TensorBlock

@tensorblock_aoi • 1,601 subscribers

the runtime protocol for intelligent systems

Shorts

TensorBlock 🤝 Z.ai GLM-4.5, most advanced LLM, is now live on TensorBlock Forge. Just connect your API key to access it seamlessly through Forge’s unified interface. This collaboration brings state-of-the-art AI capabilities to users—enabling smarter code generation, reasoning and stronger agentic functionalities. Learn more and get started here:

18,434 просмотров

Videos

LIVE

1.2k

Anya Rossi

sweetdream.ai

SweetDream.ai•Sponsored•Livecam

Streaming Now

Watch Anya Live

Anya is streaming live right now!

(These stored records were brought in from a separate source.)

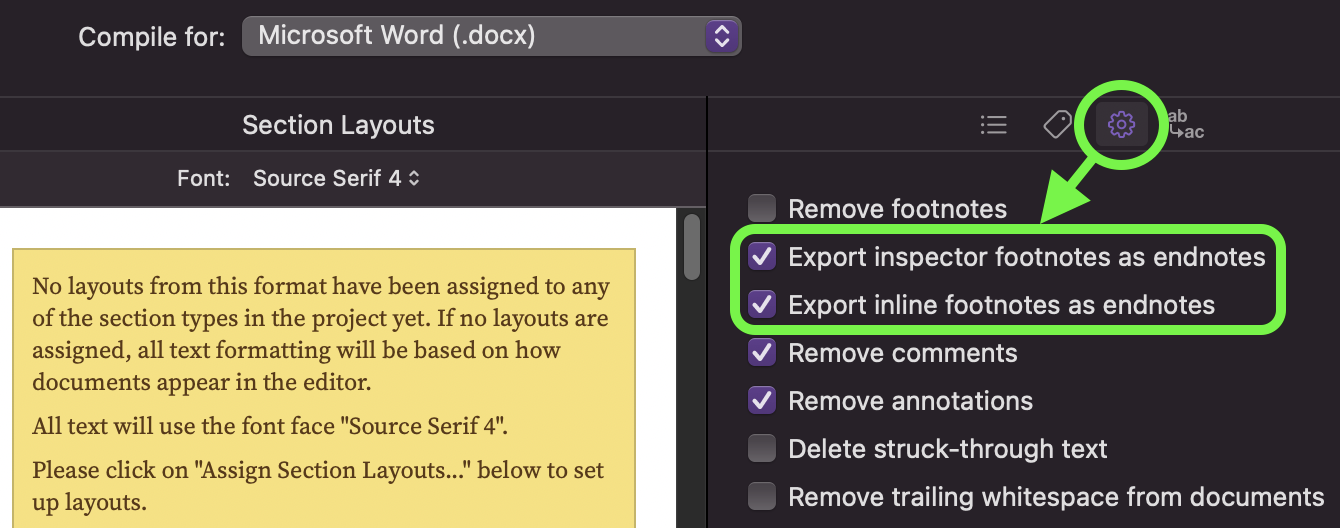Click the Remove comments label text
Viewport: 1340px width, 528px height.
click(x=902, y=353)
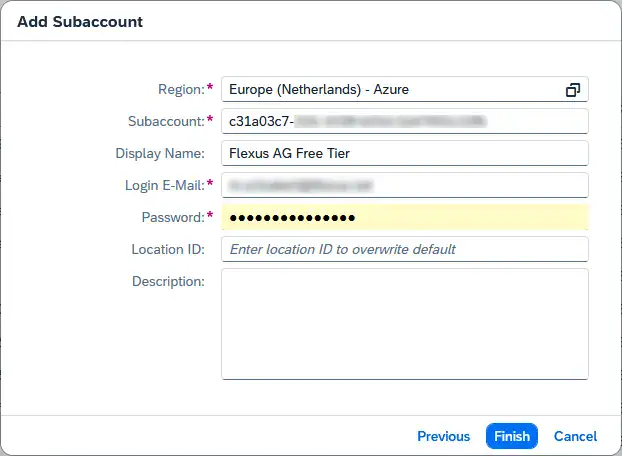Focus the Subaccount input field
This screenshot has height=456, width=622.
(x=404, y=122)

Join her private show and enjoy exclusive content.

HD live stream

Exclusive private shows

1.2k viewers online

Current Status

Live

Private Show

Join now for exclusive access

Free preview available • Premium content

2:45

QwQ-32B (Qwen ) model sharding between M1 MacBook Pro (16GB) + RTX 4060 Ti. Enabling efficient inference through model quantization and cross-device parallel computing. Demonstrating production-ready performance on consumer hardware. Technical benchmarks coming soon.

TensorBlock

24,147 просмотров • 1 год назад

0:21

🚨 TensorBlock Forge is now live on Product Hunt! One API, all your AI models. OpenAI-compatible, privacy-first, and prod-ready. Help us hit the front page by leaving a comment and upvote!

TensorBlock

17,101 просмотров • 1 год назад

$Successfully deployed Deepseek R1 Distilled 70B (AWQ) across 8x NVIDIA RTX 3080 10G GPUs, achieving 60 tokens/s with full tensor parallelism via PCIe. Total hardware cost: $6,400 This demonstrates that consumer GPUs can deliver substantial ML inference capabilities at a fraction of the cost of datacenter hardware. For perspective, a single A100 80G costs $17,550, while a H100 80G runs $25,000. Our testing validates an often-overlooked opportunity: millions of idle crypto mining rigs could be repurposed into a powerful, distributed AI infrastructure. The performance-to-cost ratio of consumer GPUs, especially when properly optimized for tensor operations, presents a compelling case for decentralized AI compute. We're excited to share more insights as we continue pushing the boundaries of consumer hardware in AI workloads.$

1:20

Successfully deployed Deepseek R1 Distilled 70B (AWQ) across 8x NVIDIA RTX 3080 10G GPUs, achieving 60 tokens/s with full tensor parallelism via PCIe. Total hardware cost: $6,400 This demonstrates that consumer GPUs can deliver substantial ML inference capabilities at a fraction of the cost of datacenter hardware. For perspective, a single A100 80G costs $17,550, while a H100 80G runs $25,000. Our testing validates an often-overlooked opportunity: millions of idle crypto mining rigs could be repurposed into a powerful, distributed AI infrastructure. The performance-to-cost ratio of consumer GPUs, especially when properly optimized for tensor operations, presents a compelling case for decentralized AI compute. We're excited to share more insights as we continue pushing the boundaries of consumer hardware in AI workloads.

TensorBlock

16,219 просмотров • 1 год назад

Больше нет контента для загрузки

Live Cam

TensorBlock

Shorts

Videos

Watch Anya Live

QwQ-32B (Qwen ) model sharding between M1 MacBook Pro (16GB) + RTX 4060 Ti. Enabling efficient inference through model quantization and cross-device parallel computing. Demonstrating production-ready performance on consumer hardware. Technical benchmarks coming soon.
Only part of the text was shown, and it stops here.